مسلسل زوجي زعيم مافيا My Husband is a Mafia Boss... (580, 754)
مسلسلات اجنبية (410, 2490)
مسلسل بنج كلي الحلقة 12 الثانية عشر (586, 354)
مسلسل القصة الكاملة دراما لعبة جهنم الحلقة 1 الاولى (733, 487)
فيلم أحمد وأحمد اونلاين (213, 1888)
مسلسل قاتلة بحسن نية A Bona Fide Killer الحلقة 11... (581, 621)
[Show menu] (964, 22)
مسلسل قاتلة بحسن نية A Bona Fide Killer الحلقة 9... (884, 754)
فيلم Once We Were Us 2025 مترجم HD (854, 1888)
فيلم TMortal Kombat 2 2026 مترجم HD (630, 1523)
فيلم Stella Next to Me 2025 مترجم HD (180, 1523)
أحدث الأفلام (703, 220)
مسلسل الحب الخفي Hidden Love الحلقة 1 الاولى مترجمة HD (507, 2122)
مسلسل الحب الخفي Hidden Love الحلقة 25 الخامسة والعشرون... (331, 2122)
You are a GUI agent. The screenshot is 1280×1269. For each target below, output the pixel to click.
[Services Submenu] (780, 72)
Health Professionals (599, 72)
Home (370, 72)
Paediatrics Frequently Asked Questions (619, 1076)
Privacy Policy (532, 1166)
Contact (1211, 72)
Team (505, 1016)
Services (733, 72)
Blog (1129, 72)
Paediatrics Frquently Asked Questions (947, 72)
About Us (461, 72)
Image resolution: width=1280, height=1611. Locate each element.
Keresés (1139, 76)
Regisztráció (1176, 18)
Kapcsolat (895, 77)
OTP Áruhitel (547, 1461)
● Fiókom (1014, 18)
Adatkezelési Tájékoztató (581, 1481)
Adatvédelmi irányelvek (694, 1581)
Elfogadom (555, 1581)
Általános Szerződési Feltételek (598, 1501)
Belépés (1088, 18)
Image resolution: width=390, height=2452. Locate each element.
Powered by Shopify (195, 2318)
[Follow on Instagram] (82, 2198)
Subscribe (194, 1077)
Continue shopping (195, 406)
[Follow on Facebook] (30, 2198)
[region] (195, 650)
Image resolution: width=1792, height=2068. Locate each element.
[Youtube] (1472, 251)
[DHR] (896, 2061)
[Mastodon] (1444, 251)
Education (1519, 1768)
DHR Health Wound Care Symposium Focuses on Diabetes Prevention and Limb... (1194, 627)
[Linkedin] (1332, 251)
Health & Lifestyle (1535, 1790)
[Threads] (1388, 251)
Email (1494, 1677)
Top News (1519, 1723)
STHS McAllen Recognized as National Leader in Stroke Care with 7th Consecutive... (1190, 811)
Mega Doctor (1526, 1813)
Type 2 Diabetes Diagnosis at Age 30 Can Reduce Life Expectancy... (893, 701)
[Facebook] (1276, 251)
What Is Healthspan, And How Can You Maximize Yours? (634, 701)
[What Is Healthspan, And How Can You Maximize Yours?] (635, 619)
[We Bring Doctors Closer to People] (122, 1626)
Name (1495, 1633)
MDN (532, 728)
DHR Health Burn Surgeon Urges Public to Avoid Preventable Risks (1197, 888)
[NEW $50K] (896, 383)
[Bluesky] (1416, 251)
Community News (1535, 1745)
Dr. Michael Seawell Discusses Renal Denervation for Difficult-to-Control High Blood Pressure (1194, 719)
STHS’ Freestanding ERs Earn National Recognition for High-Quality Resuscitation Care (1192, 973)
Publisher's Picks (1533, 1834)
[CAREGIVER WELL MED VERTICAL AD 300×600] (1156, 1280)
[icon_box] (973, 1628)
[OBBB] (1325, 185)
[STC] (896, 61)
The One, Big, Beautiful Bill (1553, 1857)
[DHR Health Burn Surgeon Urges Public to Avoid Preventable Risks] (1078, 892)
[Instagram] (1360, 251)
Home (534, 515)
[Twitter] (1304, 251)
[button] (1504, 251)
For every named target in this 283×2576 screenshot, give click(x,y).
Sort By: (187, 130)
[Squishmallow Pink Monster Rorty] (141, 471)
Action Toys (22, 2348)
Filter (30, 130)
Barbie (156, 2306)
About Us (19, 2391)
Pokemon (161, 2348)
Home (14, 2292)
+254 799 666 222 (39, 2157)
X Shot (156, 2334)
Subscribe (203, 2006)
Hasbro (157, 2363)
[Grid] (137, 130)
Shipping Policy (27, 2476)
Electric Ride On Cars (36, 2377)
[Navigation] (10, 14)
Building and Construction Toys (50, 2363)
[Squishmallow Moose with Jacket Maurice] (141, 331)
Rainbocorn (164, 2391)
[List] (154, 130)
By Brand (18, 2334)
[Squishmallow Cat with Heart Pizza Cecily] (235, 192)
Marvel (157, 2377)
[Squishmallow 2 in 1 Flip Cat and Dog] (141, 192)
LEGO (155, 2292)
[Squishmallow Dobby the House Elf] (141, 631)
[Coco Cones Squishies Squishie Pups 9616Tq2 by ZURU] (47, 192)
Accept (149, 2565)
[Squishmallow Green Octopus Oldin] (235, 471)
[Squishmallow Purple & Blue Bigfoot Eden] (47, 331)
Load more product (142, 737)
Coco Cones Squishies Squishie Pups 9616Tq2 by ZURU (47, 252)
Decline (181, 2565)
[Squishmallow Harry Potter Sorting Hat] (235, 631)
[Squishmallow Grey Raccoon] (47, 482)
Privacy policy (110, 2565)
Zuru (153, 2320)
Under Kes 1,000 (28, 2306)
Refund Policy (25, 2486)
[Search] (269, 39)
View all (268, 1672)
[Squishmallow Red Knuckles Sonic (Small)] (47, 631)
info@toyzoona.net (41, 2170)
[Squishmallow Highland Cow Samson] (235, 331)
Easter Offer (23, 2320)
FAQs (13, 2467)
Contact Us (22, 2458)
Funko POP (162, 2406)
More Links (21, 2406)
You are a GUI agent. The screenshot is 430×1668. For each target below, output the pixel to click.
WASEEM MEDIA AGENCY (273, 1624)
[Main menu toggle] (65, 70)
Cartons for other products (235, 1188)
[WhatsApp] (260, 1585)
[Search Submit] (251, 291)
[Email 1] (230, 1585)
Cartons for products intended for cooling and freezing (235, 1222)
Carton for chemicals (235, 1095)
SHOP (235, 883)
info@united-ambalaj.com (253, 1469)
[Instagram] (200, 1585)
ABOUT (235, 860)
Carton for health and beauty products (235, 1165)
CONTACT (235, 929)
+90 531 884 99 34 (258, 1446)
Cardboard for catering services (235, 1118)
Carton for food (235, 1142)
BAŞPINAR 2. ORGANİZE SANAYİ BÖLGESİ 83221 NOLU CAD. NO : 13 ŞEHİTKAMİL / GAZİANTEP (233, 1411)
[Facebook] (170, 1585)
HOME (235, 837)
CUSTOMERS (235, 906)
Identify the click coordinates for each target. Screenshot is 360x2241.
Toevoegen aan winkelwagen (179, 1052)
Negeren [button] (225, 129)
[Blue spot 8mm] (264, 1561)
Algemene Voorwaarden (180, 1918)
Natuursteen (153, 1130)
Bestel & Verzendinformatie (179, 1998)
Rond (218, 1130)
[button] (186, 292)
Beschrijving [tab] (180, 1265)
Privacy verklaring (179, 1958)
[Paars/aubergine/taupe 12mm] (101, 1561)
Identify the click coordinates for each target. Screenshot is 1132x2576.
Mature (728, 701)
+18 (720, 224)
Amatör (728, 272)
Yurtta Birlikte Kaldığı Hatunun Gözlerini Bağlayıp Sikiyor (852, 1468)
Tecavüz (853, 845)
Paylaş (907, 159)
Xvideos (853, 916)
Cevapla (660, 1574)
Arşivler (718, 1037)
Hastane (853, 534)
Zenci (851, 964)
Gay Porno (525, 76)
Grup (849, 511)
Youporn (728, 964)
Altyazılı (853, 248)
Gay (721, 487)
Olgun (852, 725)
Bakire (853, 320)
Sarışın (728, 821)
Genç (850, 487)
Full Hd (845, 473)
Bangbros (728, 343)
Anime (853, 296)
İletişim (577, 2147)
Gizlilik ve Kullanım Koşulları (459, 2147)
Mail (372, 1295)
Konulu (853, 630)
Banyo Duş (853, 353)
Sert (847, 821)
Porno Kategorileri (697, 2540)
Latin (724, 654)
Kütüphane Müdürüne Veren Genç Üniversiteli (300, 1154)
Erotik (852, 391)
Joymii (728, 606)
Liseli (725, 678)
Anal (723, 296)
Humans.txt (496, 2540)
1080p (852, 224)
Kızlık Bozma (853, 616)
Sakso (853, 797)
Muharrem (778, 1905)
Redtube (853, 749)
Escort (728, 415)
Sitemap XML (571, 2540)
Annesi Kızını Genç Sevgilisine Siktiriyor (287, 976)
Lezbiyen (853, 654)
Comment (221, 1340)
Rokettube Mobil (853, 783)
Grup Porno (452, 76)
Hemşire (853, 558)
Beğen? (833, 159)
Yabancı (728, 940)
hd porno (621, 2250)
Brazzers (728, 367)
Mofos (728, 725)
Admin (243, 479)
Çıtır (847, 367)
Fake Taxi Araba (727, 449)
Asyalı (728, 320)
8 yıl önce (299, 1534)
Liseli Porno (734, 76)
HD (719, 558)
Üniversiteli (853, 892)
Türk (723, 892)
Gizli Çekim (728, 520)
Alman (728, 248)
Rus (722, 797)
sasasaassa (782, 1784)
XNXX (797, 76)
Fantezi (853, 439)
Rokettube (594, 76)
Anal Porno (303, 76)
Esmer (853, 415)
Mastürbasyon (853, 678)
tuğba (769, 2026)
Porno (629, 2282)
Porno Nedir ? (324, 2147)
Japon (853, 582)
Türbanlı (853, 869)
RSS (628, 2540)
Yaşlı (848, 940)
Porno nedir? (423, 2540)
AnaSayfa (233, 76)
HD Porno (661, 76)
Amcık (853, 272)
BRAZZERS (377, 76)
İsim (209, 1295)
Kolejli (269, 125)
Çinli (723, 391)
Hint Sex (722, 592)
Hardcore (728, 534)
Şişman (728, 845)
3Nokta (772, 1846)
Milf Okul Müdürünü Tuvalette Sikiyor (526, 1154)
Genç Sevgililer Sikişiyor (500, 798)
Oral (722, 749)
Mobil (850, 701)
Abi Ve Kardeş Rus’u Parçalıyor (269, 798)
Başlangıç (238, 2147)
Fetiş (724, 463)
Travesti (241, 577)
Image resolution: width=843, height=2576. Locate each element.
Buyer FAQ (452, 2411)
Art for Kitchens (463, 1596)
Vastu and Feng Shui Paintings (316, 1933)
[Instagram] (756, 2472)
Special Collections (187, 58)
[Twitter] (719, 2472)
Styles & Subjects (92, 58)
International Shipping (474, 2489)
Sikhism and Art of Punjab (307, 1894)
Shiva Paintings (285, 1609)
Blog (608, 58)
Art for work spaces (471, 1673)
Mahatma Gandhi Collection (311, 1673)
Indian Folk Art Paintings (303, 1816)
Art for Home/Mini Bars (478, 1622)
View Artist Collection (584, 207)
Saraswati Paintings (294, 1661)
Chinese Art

■ ■ ■ ■

Your assignment:
Reproduce, exactly as they stand in the data above, the lines from the one that holds "Building and Construction Toys (50, 2363)" to the one that holds "[Coco Cones Squishies", inclusive.

Finished task:
Building and Construction Toys (50, 2363)
[Squishmallow Moose with Jacket Maurice] (141, 331)
Rainbocorn (164, 2391)
[List] (154, 130)
By Brand (18, 2334)
[Squishmallow Cat with Heart Pizza Cecily] (235, 192)
Marvel (157, 2377)
[Squishmallow 2 in 1 Flip Cat and Dog] (141, 192)
LEGO (155, 2292)
[Squishmallow Dobby the House Elf] (141, 631)
[Coco Cones Squishies Squishie Pups 9616Tq2 by ZURU] (47, 192)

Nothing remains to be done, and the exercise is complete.